MONDAY, DECEMBER 16, 1929
Station WGBS of New York has asked permission of the Radio Commission to engage in television transmission from 1 to 6 a. m. daily. (Hartford Courant)

RADIO COMMISSION MADE PERMANENT
WASHINGTON, Dec. 16 (AP)—The Federal Radio Commission was given indefinite life as an independent government agency today by Congress.
A senate bill extending the commission's to administer the nation's facilities until other provisions are made by congress was passed by both houses and sent to the president.
There was no opposition to the proposal in the house. In the Senate, Senator McKellar (Dem., Tenn.) attempted to amend the bill by Senator Dill (Dem., Wash.) to restrict the life of the commission to May 1, 1931. The amendment was rejected by 42 to 33.
After Senator Watson the republican leader, explained to the Senate that President Hoover favored setting up of the commission permanently, the measure was passed without a record vote. Chairman White of the House Merchant Marine committee brought up his measure providing for the extension and before he had an opportunity to discuss it his colleagues gave their unanimous approval under suspension of rules.
Later, after the Dill bill was reported to the House and it was found that it provided for an engineer for the commission, to be paid $10,000 a year, with two assistant engineers at $7,500 a year each, White succeeded in obtaining unanimous action on it.
The measure then was sent to President Hoover.
Under the existing law the commission would have lost its administrative functions Dec. 31, 1929, and reverted to an advisory group under the Commerce Department. The commission was established as an administrative body in 1927. Its life has been extended twice, each time for a year, to take care the increased problems of radio transmission.
President Hoover recommended in his annual message to Congress the commission be made a permanent regulatory body. It has granted 21,000 transmitting licenses a and deals with increasing problems of power limitation and division of time among radio broadcasting stations, in addition to controlling the use of short waves of point-to-point communication, television and other points of radio transmission.


TUESDAY, DECEMBER 17, 1929
New Air ‘Talkie’ Station Now On Every Evening
Down it the very bottom of your dial, or below the 200-meter limit or the usual broadcast band, there is a new station to be tuned in. It is W2XCD, which turns out to be the experimental radio telephone station of the De Forest Radio Company at Passaic, N. J.
On Tuesday evening, Dec. 17, Station W2XCD first went on the air with a test program, using only 50 watts. Reception with good loud speaker volume and excellent tone quality was reported as far as Philadelphia. The power is to be increased until the full 5,000-watt rating granted in the license is attained.
Station W2XCD broadcasts on a wave length of 187 meters, or 1,604 kilocycles, from 8 to 10 o’clock every evening. In the near future this station is to be used to transmit the sound accompaniment for the Jenkins radiomovies or radiovision picture transmitted from W2[X]CR at Jersey City. The combined reception of sound and sight siqnals at the home end, by means of a standard broadcast receiver and the special radiovision equipment, will constitute synchronized sound pictures, or radio talkies. A demonstration of this complete radio entertainment is to be made in Newark, N. J. early in January. Both stations are now on the air every day, except Sunday, from 8 to 10 p.m.

(Stored records)
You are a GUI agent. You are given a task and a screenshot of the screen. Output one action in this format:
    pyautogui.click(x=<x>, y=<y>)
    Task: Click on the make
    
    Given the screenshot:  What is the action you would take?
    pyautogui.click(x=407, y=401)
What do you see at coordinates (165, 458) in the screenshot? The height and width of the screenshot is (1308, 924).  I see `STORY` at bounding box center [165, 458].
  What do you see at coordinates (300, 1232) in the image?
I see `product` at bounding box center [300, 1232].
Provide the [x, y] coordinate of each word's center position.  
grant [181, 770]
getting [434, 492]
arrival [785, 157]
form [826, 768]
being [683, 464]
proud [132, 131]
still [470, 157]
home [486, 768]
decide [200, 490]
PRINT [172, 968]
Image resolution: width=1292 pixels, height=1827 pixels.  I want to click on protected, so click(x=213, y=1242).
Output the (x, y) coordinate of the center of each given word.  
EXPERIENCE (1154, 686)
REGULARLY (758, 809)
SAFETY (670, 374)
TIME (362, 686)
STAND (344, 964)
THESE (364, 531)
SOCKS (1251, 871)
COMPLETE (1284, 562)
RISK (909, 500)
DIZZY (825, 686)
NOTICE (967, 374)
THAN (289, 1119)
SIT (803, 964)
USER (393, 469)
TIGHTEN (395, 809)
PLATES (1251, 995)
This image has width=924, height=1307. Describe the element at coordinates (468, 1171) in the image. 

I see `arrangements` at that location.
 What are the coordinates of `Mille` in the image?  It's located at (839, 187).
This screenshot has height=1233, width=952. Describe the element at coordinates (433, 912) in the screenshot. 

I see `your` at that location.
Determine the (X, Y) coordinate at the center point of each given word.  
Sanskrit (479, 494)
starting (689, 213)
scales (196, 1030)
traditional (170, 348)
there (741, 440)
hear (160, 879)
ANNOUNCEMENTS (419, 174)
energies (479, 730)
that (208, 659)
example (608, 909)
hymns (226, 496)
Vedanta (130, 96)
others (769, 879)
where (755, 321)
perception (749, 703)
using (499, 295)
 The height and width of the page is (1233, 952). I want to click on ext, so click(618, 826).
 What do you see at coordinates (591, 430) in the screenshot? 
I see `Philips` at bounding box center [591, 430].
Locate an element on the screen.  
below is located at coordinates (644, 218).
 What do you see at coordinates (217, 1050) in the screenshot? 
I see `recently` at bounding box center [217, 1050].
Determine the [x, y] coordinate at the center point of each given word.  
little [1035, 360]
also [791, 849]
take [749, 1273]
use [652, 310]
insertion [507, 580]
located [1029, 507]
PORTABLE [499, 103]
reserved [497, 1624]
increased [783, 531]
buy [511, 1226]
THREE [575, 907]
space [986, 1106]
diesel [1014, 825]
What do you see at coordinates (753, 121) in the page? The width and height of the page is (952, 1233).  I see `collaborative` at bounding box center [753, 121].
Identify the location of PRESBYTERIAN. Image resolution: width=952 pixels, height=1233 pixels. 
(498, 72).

■ Task 1
Would you print everything in the 1929 radio news excerpt from "A senate bill" down to "suspension of rules."?
■ Task 2
Can you rewrite the paragraph of the 1929 radio news excerpt that begins "On Tuesday evening, Dec. 17" as a short list of its main facts?

■ Correct output 1
A senate bill extending the commission's to administer the nation's facilities until other provisions are made by congress was passed by both houses and sent to the president.
There was no opposition to the proposal in the house. In the Senate, Senator McKellar (Dem., Tenn.) attempted to amend the bill by Senator Dill (Dem., Wash.) to restrict the life of the commission to May 1, 1931. The amendment was rejected by 42 to 33.
After Senator Watson the republican leader, explained to the Senate that President Hoover favored setting up of the commission permanently, the measure was passed without a record vote. Chairman White of the House Merchant Marine committee brought up his measure providing for the extension and before he had an opportunity to discuss it his colleagues gave their unanimous approval under suspension of rules.

■ Correct output 2
- Station W2XCD first went on the air on Tuesday evening, Dec. 17, with a test program using only 50 watts.
- Reception with good loud speaker volume and excellent tone quality was reported as far as Philadelphia.
- Power is to be increased until it reaches the full 5,000-watt rating granted in the license.